## Task objective
Pull out every line from the line containing "Click the bullet point before 'Earn up to'" through the end of the material, both ends included, and reproduce it exactly. Keep pictures out.

## Task material
---------------

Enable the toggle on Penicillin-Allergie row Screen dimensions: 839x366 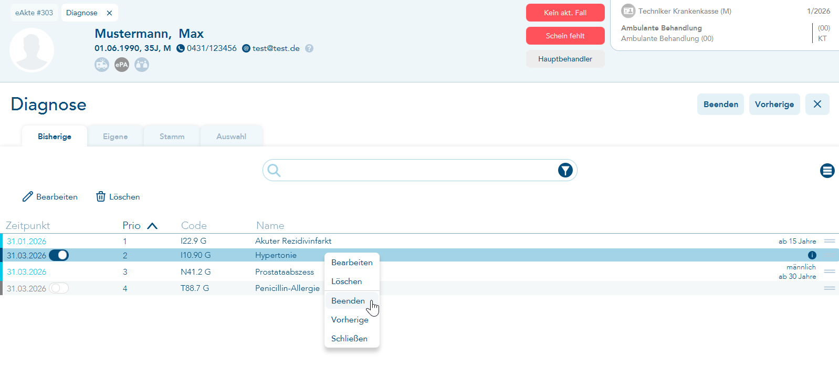pos(59,288)
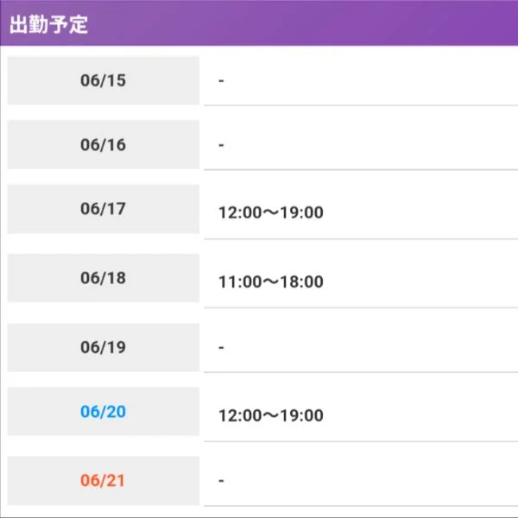Click the dash entry for 06/16
This screenshot has width=518, height=518.
point(221,145)
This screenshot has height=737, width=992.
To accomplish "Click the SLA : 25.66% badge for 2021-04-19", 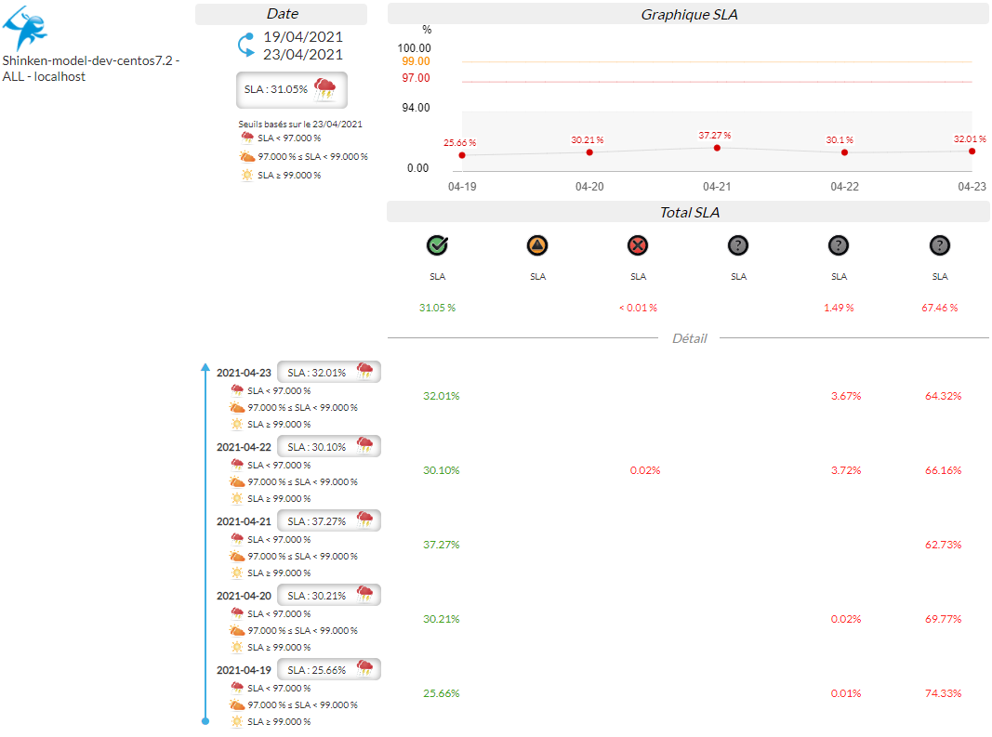I will [x=328, y=669].
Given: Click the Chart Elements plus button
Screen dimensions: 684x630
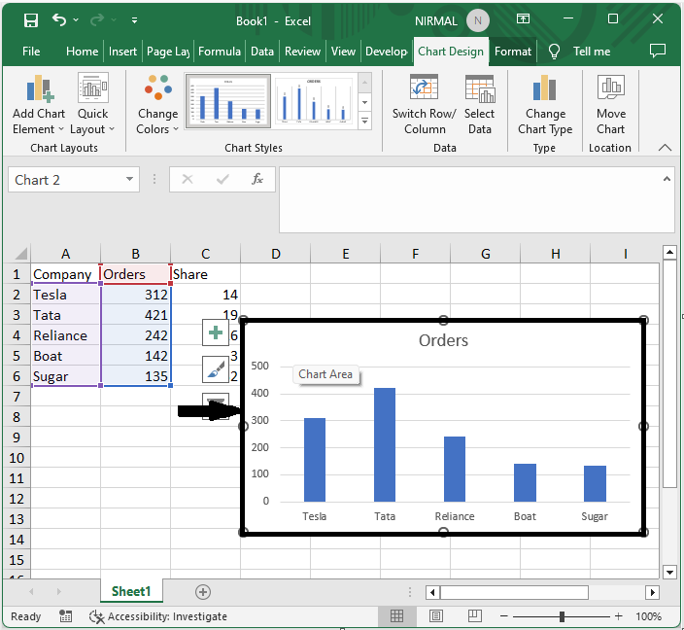Looking at the screenshot, I should pos(216,333).
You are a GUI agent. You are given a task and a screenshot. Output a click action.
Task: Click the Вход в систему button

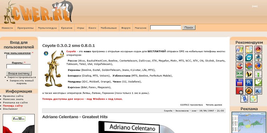19,73
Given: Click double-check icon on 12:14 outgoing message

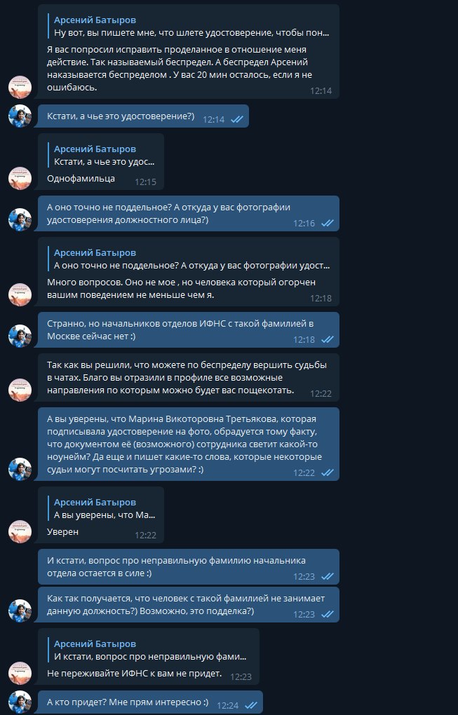Looking at the screenshot, I should coord(236,119).
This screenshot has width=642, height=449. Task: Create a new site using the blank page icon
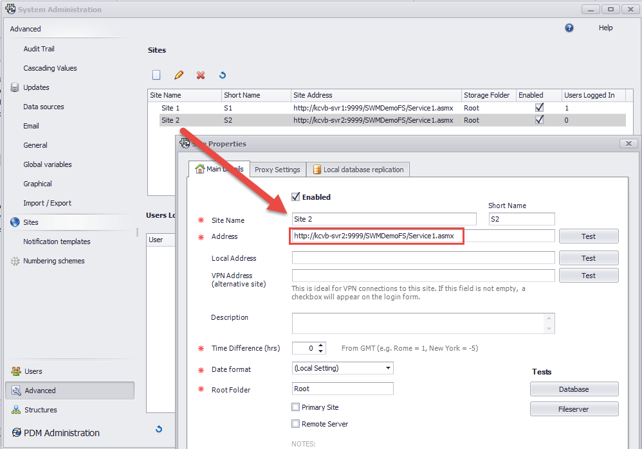156,75
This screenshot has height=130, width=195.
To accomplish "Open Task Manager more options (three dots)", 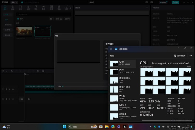I will (x=191, y=56).
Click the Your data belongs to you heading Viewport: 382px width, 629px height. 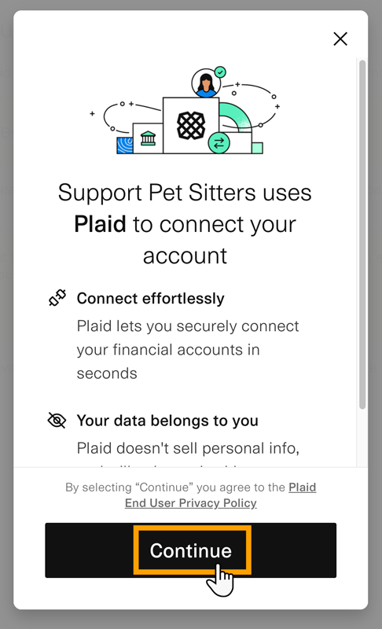pos(167,421)
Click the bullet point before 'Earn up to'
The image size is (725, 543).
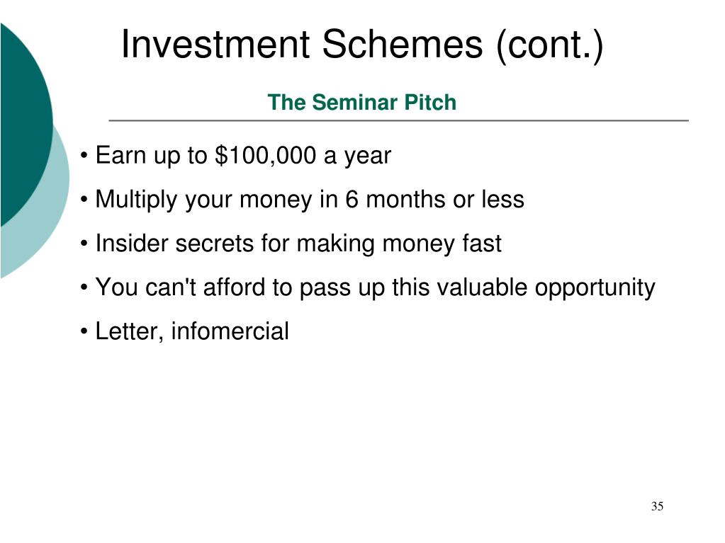[84, 156]
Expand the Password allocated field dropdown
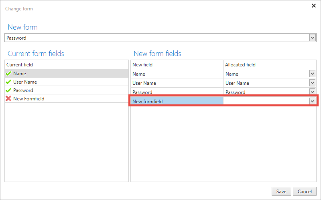This screenshot has height=200, width=321. coord(312,92)
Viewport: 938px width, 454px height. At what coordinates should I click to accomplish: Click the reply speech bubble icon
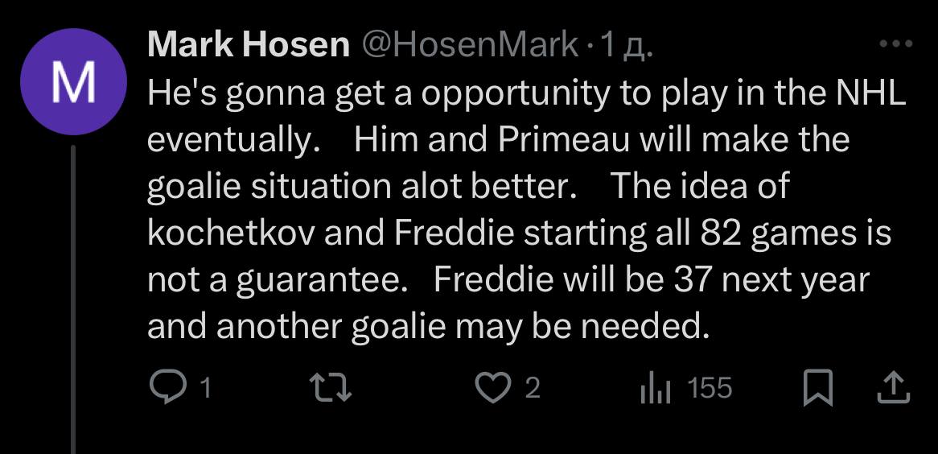coord(168,390)
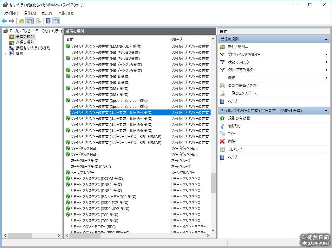The image size is (332, 248).
Task: Click 一覧のエクスポート action
Action: click(243, 93)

---------------

## Output for this exercise
Click the bullet point before 'Earn up to'
The image size is (725, 543).
[84, 156]
Expand the Password allocated field dropdown
This screenshot has height=200, width=321. coord(312,92)
Viewport: 938px width, 454px height. At what coordinates should I click to accomplish: Click the reply speech bubble icon
coord(168,390)
The image size is (332, 248).
Task: Click 一覧のエクスポート action
Action: click(243, 93)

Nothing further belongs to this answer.